Many years ago when I was living in Connecticut, the “Culinary Historians of Connecticut” got together to make sausages. I made “Fine Sausage” from Directions for Cookery; Albin Weber made “Hungarian ‘Yard’ Sausage;” Sandy Oliver made ”Creole Chaurice Sausages.” Warner Lord made” To Make a Common Sausage,” from The Art of Cookery, Made Plain and Easy; Margot made “Oxford Sausage” and another Sandy made a family receipt that came from Portugal by the Roman Legions and on to Brazil and the British colonies in 1756.
I looked through all my cookery books, and found that most sausage with casings use the same meat, pork or pork and beef combinations. They also call for similar seasonings or state that you can use this or that. I decided to make the 17th Century Portuguese Pork Sausage. I read through the receipt one more time, and as many early cooks did, I altered it a bit to suit my taste. I bought a pork butt just a little over four pounds; it had a lot of sinew and very little fat so I picked up some salt pork fat.
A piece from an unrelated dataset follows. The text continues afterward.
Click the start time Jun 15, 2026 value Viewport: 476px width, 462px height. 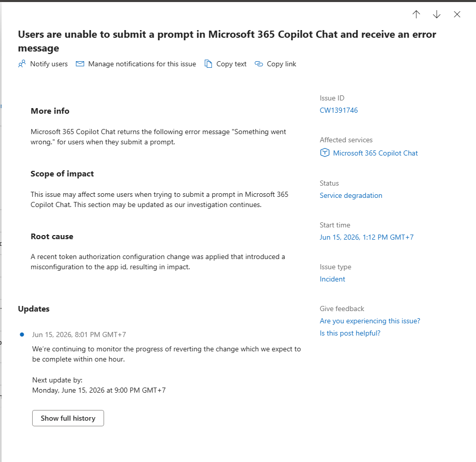(x=366, y=237)
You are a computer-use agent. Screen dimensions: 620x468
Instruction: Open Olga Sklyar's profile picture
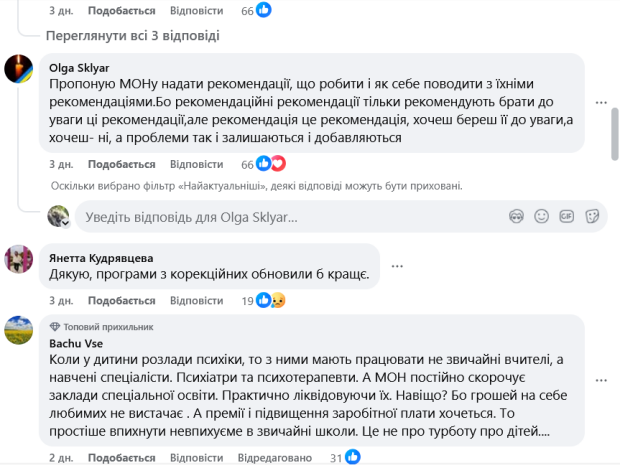19,69
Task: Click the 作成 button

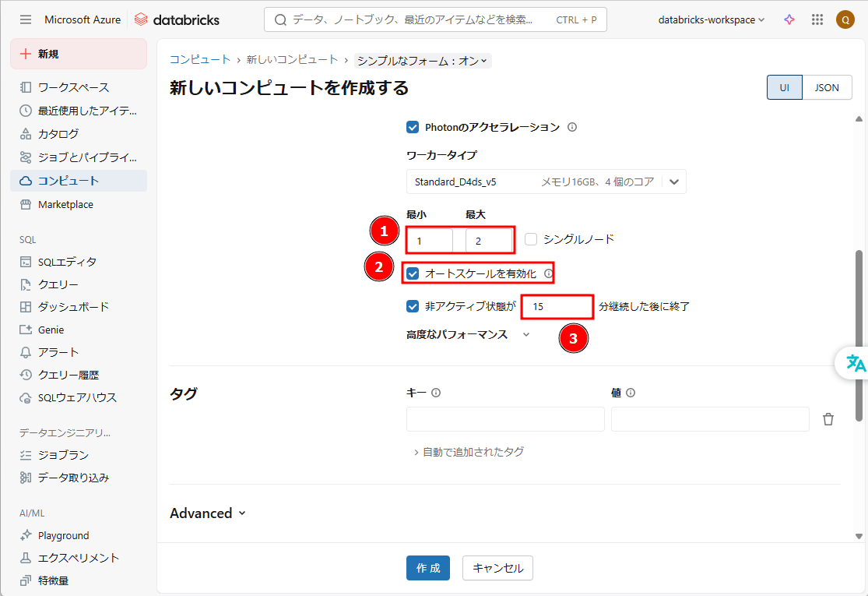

Who doesn’t love pork fat in things? I also picked up a few fresh lemons.
The pork butt needed to be trimmed of the sinew, and both my husband and I worked cutting it all out. We chopped the pork and the salt pork fat into little pieces.
From my freezer, in the basement, I took a bag of hog casings and pulled out three. More than I’ll need however, should I tear one I’ll have a spare. This freezer has many weird things in it, and anyone looking for something should beware of what they might defrost.
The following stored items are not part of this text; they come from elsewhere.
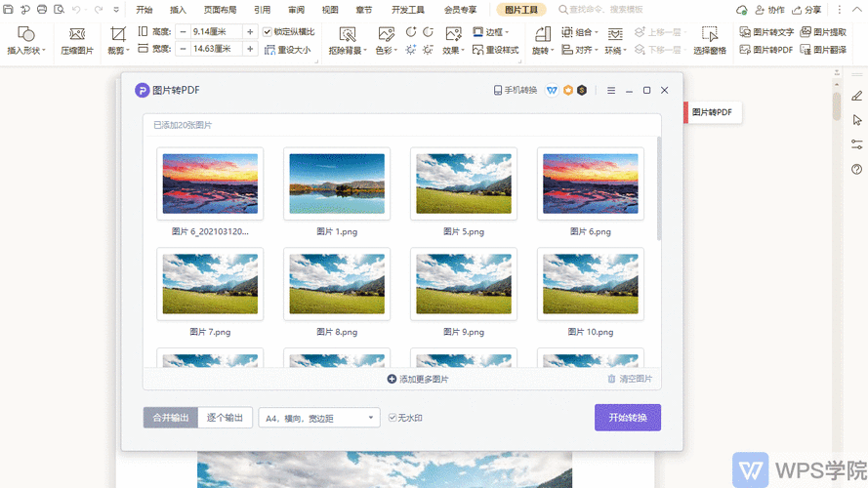Switch to 逐个输出 individual output mode
The height and width of the screenshot is (488, 868).
(226, 418)
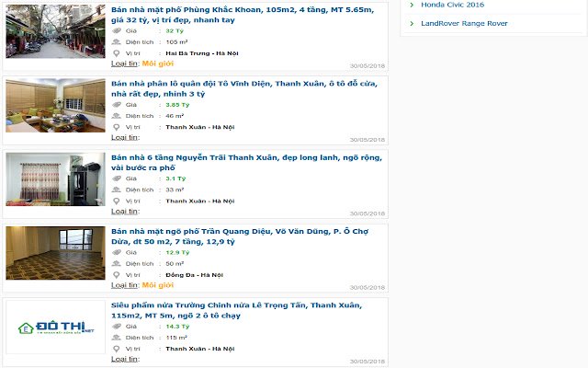
Task: Click area icon beside 115 m² value
Action: pos(117,338)
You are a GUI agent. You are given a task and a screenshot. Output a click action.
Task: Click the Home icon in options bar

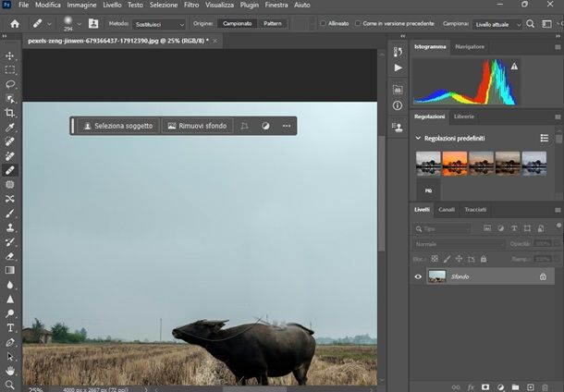[14, 23]
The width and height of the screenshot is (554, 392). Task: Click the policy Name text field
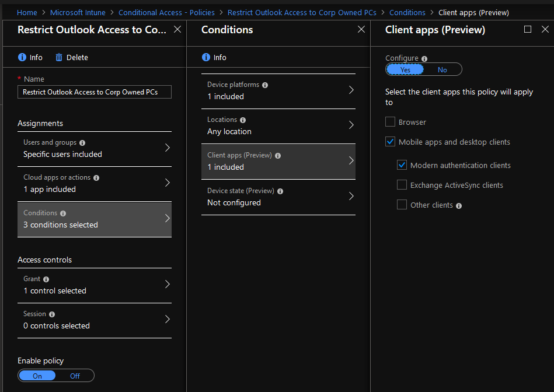[95, 92]
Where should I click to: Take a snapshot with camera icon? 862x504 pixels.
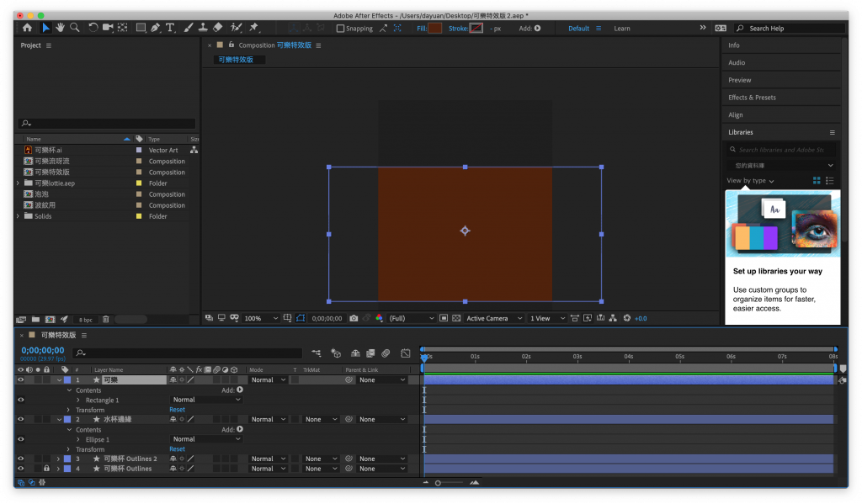click(354, 318)
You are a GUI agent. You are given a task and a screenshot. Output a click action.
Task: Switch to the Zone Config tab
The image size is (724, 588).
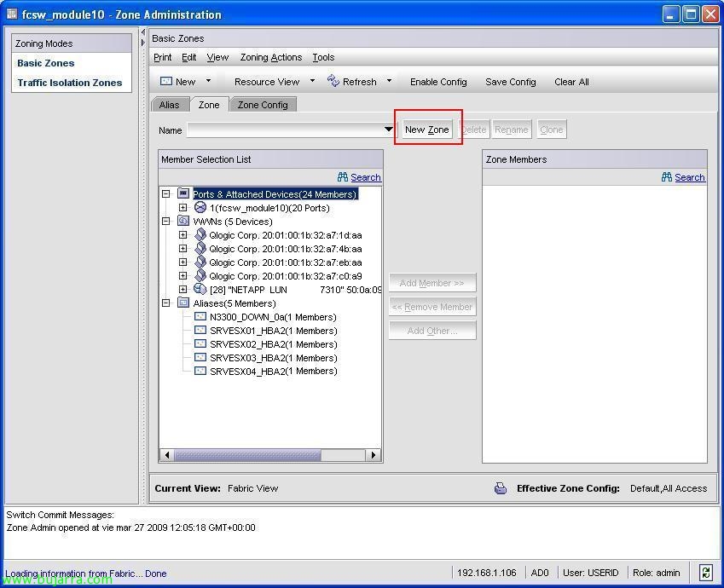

As you can see on the plate, my four-pound pork butt ended up being about 2 ¾ pounds, a lot of waste. Now it was time to make sure I had all my spices and herbs ready. The sage and thyme I needed was growing in my herb garden, so when the rain let up, I quickly picked it and washed it off. I used the mortar and pestle to crush peppercorns and fennel seed to a powder, chopped my sage, thyme and garlic and graded the lemon peels. I had cayenne pepper, salt and cardamom seed that I would also add.
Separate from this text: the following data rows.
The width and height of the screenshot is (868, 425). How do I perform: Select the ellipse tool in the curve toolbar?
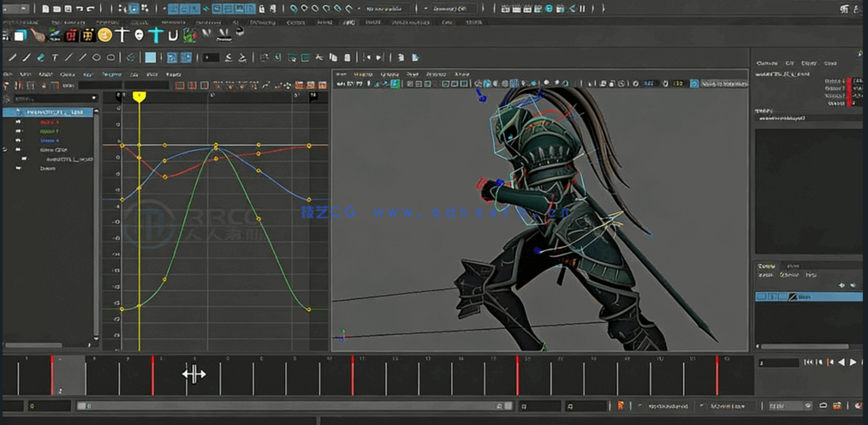[97, 57]
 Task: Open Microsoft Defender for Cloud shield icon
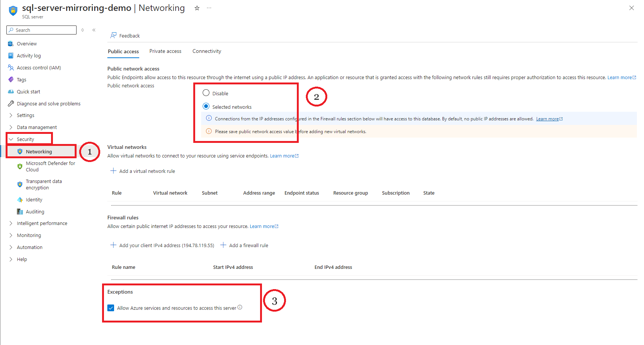[20, 167]
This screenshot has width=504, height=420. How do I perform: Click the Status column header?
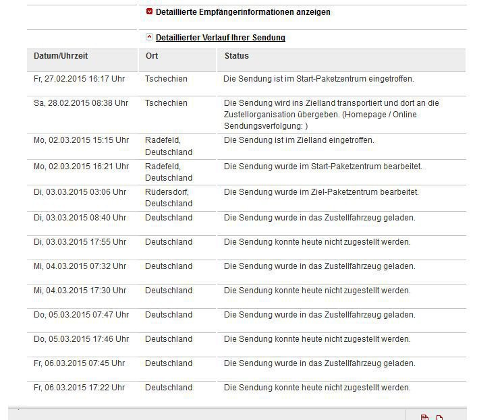click(236, 56)
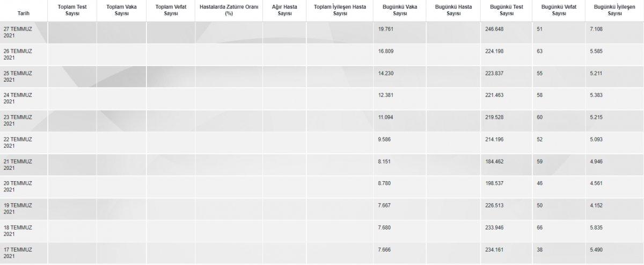Select the 19.761 daily cases cell
The width and height of the screenshot is (644, 265).
point(386,29)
The pork and fat was chopped and mixed in the bowl then I added the spices and herbs. We used a ratio of two to one pork to fat. This I mixed first with a wooden spoon then my hand, to make sure that everything was distributed evenly.
Each of the casings needed to be rinsed out several times. The best way to put the casing onto the sausage press is to fill them with water and push them on until you get to the end, while letting the water drain out. Works best over the sink.
With everything mixed, and the casings on the press, it was time to make sausages.
Allan pushed the meat into the casings, and it started coming out. I helped by gently pulling on the sausage until the casing was full. We used one entire casing and just a small amount of one other. We ended up with a nice plate full, and I would guess that the sausage will feed about four or five people.
I saved out the small single sausage and took the larger piece and froze it for when we have guests. With a nice fire made in the fireplace, I cooked the small sausage to have with a glass of fine wine before the fire, just to take the dampness out of us while we waited for the chicken and potato dish to warm. The sausage was wonderful, with just a hint of the lemon peel. I don’t think anyone could buy better sausage; it is well worth making your own.
For our dinner, we reheating leftover baked chicken and potatoes in the bake kettle and cooked our stand-by green beans with some carrots. We turned the bake kettle several times to warm the chicken, and when it was ready we plated it.
I hope you will try and make sausages; it is easy, and you can use your own seasoning, so it will be just as you like it.